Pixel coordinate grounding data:
»»
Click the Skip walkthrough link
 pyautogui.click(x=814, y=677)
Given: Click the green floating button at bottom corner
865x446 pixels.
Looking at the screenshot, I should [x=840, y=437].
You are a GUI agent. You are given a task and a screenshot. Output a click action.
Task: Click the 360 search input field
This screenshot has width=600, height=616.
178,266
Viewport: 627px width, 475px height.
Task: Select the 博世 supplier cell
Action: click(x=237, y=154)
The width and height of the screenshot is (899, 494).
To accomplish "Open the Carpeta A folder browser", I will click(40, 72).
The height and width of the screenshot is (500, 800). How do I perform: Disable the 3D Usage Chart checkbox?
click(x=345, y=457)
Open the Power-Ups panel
««
Please write out exactly the line containing "Task: Click the 360 search input field" and every line after it through the end of the records, nothing more.

Written response:
Task: Click the 360 search input field
This screenshot has width=600, height=616.
178,266
Viewport: 627px width, 475px height.
Task: Select the 博世 supplier cell
Action: click(x=237, y=154)
The width and height of the screenshot is (899, 494).
To accomplish "Open the Carpeta A folder browser", I will click(40, 72).
The height and width of the screenshot is (500, 800). How do I perform: Disable the 3D Usage Chart checkbox?
click(x=345, y=457)
Open the Power-Ups panel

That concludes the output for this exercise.